One of the adverse rulings concerned § 2(d) of the bill, a portion of which read as follows:

". . . . Any federal or cash funds received by any agency in excess of the appropriation shall not be expended without additional legislative appropriation."

The trial court made the following ruling:

"The Court finds that the veto of subsection 2(d) was improper because the matters contained therein do not represent items subject to veto; and, moreover, because the purpose of this subsection is merely to explain the meaning of certain portions of the Bill itself and therefore constitutes a condition inseparably connected to all the appropriations to which it applies. The Court further finds that the General Assembly has the authority to appropriate the federal funds to which this subsection applies."

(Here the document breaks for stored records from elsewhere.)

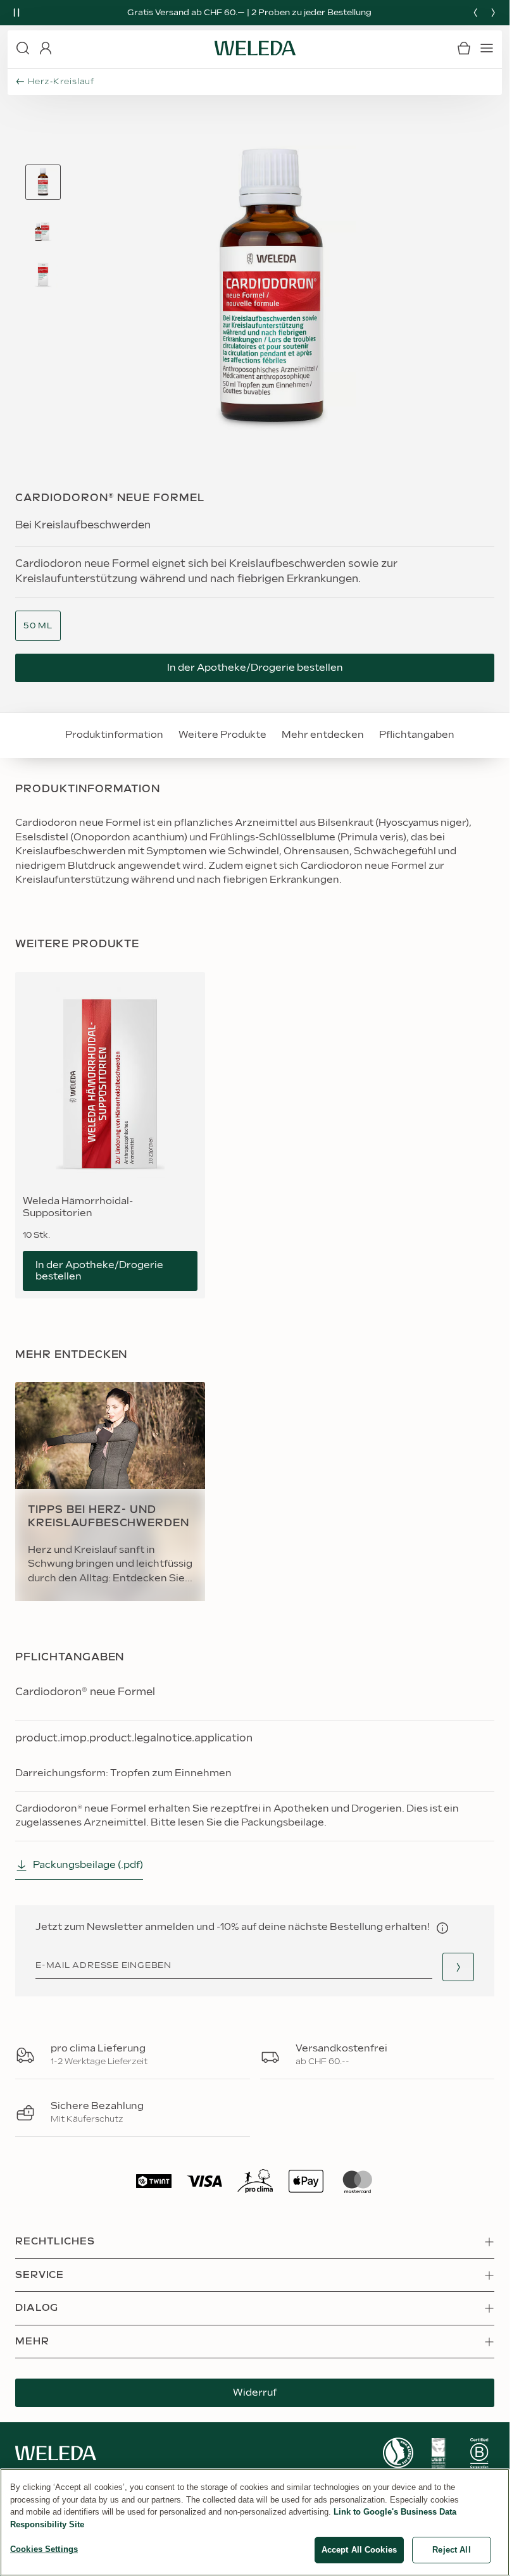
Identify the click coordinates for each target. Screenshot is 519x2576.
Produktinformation (109, 735)
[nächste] (493, 12)
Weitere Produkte (217, 735)
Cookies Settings (44, 2549)
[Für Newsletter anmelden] (458, 1967)
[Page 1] (43, 182)
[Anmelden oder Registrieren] (45, 48)
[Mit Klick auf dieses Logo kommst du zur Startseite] (255, 48)
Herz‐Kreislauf (61, 82)
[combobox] (38, 626)
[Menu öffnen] (486, 48)
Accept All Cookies (359, 2549)
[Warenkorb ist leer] (464, 48)
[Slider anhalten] (16, 12)
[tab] (43, 182)
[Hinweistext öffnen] (442, 1928)
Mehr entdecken (318, 735)
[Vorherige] (475, 12)
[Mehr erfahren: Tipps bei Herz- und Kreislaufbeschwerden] (110, 1491)
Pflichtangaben (411, 735)
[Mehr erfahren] (398, 2452)
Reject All (451, 2549)
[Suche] (22, 48)
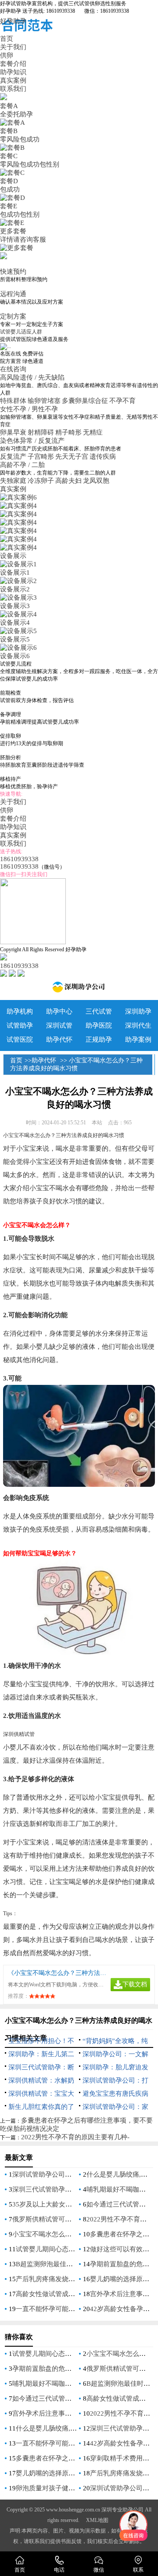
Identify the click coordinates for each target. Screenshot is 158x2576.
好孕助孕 (13, 21)
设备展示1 (15, 572)
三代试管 (99, 1011)
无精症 (93, 432)
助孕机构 (20, 1011)
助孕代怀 (59, 1039)
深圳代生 (138, 1025)
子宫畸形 (41, 456)
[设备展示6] (18, 647)
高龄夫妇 (68, 480)
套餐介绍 (13, 63)
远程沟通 (13, 293)
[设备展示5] (18, 630)
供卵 (6, 55)
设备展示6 (15, 655)
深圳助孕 (138, 1011)
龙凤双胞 (96, 480)
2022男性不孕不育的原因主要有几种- (75, 2137)
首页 (6, 38)
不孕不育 (122, 400)
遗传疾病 (103, 456)
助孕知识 (13, 72)
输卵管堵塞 (44, 400)
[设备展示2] (18, 580)
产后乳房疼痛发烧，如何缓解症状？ (68, 2279)
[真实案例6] (18, 497)
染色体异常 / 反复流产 (33, 440)
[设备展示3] (18, 597)
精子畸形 (68, 432)
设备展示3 (15, 605)
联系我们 (13, 88)
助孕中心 (59, 1011)
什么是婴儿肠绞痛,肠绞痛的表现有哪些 (72, 2428)
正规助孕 (99, 1039)
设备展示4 (15, 622)
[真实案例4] (18, 505)
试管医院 (20, 1039)
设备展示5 (15, 639)
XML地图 (97, 2520)
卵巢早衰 (13, 432)
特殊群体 (13, 400)
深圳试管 (59, 1025)
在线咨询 (13, 369)
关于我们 (13, 47)
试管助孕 (20, 1025)
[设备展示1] (18, 564)
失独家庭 (13, 480)
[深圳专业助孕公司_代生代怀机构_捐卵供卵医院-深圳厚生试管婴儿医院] (79, 989)
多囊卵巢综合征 (85, 400)
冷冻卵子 (41, 480)
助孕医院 (99, 1025)
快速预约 (13, 271)
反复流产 (13, 456)
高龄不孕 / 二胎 (23, 464)
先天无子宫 (71, 456)
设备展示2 (15, 589)
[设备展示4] (18, 614)
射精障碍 (41, 432)
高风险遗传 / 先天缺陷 (33, 377)
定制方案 (13, 316)
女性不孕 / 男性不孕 (30, 409)
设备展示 (13, 555)
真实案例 (13, 80)
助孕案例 (138, 1039)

This ruling is the sole matter before us. We hold that the legislative limitation was in violation of the constitutional doctrine of separation of powers and, therefore, we reverse.

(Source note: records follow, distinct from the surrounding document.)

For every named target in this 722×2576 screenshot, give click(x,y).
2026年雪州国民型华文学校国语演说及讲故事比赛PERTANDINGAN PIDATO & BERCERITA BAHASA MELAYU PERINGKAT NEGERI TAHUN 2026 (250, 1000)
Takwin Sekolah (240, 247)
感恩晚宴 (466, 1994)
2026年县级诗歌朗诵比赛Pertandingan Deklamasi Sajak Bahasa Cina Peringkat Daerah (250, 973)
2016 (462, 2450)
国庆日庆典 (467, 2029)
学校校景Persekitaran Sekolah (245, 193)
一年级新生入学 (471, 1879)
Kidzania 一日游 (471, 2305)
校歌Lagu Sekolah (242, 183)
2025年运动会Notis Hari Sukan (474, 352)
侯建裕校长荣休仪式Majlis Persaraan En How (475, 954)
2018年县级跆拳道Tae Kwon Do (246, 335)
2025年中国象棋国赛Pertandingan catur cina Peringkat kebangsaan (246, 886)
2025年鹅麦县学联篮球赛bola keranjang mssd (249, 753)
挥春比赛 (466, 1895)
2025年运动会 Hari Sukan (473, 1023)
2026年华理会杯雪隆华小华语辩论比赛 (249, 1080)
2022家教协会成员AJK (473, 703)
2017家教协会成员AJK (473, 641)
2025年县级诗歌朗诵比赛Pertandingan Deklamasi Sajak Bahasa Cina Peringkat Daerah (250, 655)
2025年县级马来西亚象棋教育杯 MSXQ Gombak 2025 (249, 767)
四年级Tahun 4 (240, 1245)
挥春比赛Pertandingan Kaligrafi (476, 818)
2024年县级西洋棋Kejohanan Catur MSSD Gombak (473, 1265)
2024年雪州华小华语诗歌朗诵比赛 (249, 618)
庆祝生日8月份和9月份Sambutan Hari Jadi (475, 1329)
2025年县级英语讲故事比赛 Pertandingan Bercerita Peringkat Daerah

Colo.Const. art. III provides that:

"The powers of the government of this state are divided into three distinct departments,the legislative, executive and judicial; and no person or collection of persons charged with the exercise of powers properly belonging to one of these departments shall exercise any power properly belonging to either of the others, except as in this constitution expressly directed or permitted."

The parties are in agreement that, subject to constitutional limitations, the General Assembly has plenary or absolute power over appropriations and that it may attach conditions upon the expenditure thereof. It follows that the General Assembly can appropriate state moneys conditioned upon the receipt of matching federal moneys.

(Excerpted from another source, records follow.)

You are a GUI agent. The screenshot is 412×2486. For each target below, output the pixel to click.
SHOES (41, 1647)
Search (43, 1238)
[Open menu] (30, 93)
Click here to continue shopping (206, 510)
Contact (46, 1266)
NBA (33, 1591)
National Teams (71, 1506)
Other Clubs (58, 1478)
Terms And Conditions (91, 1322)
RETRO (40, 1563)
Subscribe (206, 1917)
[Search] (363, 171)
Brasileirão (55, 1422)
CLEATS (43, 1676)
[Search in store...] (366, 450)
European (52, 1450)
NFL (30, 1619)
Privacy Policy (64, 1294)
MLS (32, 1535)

In contrast, there is not here involved any appropriation of state funds. Rather, § 2(d) is an attempt to limit the executive branch in its administration of federal funds to be received by it directly from agencies of the federal government and unconnected with any state appropriations. In fact such funds, to be received in the future, may often be unanticipated or even unknown at the time of the passage of the bill.

The Colorado Constitution merely states in effect that the legislature cannot exercise executive or judicial power; that the executive cannot exercise legislative or judicial power; and that the judiciary cannot exercise executive or legislative power. It does not prescribe exact limits of the respective powers. The dividing lines between the respective powers are often in crepuscular zones, and, therefore, delineation thereof usually should be on a caseby-case basis. State ex rel. Meyer v. State Board of Equalization and Assessment, 185 Neb. 490, 176 N.W.2d 920 (1970).

The legislative power is the authority to make laws and to appropriate state funds. The enforcement of statutes and administration thereunder are executive, not legislative, functions. Springer v. Philippine Islands, 277 U.S. 189, 48 S. Ct. 480, 72 L. Ed. 845 (1928).

The power of the General Assembly to make appropriations relates to state funds. Bedford v. People ex rel. Tiemann, 105 Colo. 312, 98 P.2d 474 (1939). Custodial funds are not state moneys. Stong v. Industrial Commission, 71 Colo. 133, 204 P. 892 (1922). As we read Bedford v. People ex rel. Tiemann, supra, it supports the proposition that federal contributions are not the subject of the appropriative power of the legislature.

The appellees have made the argument that § 2(d) was not an item subject to the veto power conferred by Colo.Const. art. *611 IV, § 12, and the Attorney General has not taken issue. We do not reach the question in the light of our ruling that the limitation was void, irrespective of a veto. Neither do we reach the following other issues which have been argued: (1) that, by reason of a number of statutes which grant power to the Governor, he should not be so limited; (2) that the legislative limitation conflicts with federal legislation making the funds available to the state; and (3) that the limitation is void by reason of conflict with Colo.Const. art. V, § 32. We simply hold that § 2(d) is unconstitutionally void as an infringement upon the executive function of administration.

In the one particular here considered, the declaration of the district court is reversed.

HODGES and ERICKSON, JJ., did not participate.